### YOUR INSTRUCTIONS
Here is a listing. Reproduce it exactly.

### EXERCISE MATERIAL
━━━━
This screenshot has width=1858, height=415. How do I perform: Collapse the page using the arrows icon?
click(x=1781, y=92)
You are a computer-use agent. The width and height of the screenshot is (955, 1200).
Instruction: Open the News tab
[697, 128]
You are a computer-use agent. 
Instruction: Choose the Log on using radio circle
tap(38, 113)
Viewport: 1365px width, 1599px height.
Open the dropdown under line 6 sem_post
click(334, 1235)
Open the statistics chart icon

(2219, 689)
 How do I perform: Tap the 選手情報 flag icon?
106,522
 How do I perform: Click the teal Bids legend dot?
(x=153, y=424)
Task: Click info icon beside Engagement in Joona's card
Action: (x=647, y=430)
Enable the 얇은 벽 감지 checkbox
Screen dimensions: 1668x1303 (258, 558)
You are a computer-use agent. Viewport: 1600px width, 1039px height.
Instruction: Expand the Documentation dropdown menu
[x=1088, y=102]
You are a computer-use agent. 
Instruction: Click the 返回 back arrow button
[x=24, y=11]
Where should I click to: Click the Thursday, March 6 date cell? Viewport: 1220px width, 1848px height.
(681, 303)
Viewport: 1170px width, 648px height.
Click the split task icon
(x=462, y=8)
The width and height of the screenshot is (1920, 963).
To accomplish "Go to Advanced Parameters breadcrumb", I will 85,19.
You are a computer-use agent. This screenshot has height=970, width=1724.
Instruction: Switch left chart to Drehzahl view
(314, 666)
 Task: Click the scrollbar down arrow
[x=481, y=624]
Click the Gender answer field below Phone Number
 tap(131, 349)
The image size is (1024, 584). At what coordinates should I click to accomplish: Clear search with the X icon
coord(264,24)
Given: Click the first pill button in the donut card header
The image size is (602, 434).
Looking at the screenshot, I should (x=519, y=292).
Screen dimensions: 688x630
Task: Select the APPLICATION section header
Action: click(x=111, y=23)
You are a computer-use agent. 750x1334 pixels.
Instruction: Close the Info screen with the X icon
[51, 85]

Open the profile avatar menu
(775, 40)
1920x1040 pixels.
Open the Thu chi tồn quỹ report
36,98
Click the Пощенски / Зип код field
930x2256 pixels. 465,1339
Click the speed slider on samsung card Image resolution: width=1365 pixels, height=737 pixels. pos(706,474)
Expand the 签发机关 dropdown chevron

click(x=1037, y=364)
━━━━
### ANSWER BOX
This screenshot has width=1858, height=415. How do I perform: Collapse the page using the arrows icon?
click(x=1781, y=92)
You are a computer-use agent. The width and height of the screenshot is (955, 1200).
Instruction: Open the News tab
[697, 128]
You are a computer-use agent. 
Instruction: Choose the Log on using radio circle
tap(38, 113)
Viewport: 1365px width, 1599px height.
Open the dropdown under line 6 sem_post
click(334, 1235)
Open the statistics chart icon

(2219, 689)
 How do I perform: Tap the 選手情報 flag icon?
106,522
 How do I perform: Click the teal Bids legend dot?
(x=153, y=424)
Task: Click info icon beside Engagement in Joona's card
Action: (x=647, y=430)
Enable the 얇은 벽 감지 checkbox
Screen dimensions: 1668x1303 (258, 558)
You are a computer-use agent. Viewport: 1600px width, 1039px height.
Instruction: Expand the Documentation dropdown menu
[x=1088, y=102]
You are a computer-use agent. 
Instruction: Click the 返回 back arrow button
[x=24, y=11]
Where should I click to: Click the Thursday, March 6 date cell? Viewport: 1220px width, 1848px height.
(681, 303)
Viewport: 1170px width, 648px height.
Click the split task icon
(x=462, y=8)
The width and height of the screenshot is (1920, 963).
To accomplish "Go to Advanced Parameters breadcrumb", I will 85,19.
You are a computer-use agent. This screenshot has height=970, width=1724.
Instruction: Switch left chart to Drehzahl view
(314, 666)
 Task: Click the scrollbar down arrow
[x=481, y=624]
Click the Gender answer field below Phone Number
 tap(131, 349)
The image size is (1024, 584). At what coordinates should I click to accomplish: Clear search with the X icon
coord(264,24)
Given: Click the first pill button in the donut card header
The image size is (602, 434).
Looking at the screenshot, I should (x=519, y=292).
Screen dimensions: 688x630
Task: Select the APPLICATION section header
Action: click(x=111, y=23)
You are a computer-use agent. 750x1334 pixels.
Instruction: Close the Info screen with the X icon
[51, 85]

Open the profile avatar menu
(775, 40)
1920x1040 pixels.
Open the Thu chi tồn quỹ report
36,98
Click the Пощенски / Зип код field
930x2256 pixels. 465,1339
Click the speed slider on samsung card Image resolution: width=1365 pixels, height=737 pixels. pos(706,474)
Expand the 签发机关 dropdown chevron

click(x=1037, y=364)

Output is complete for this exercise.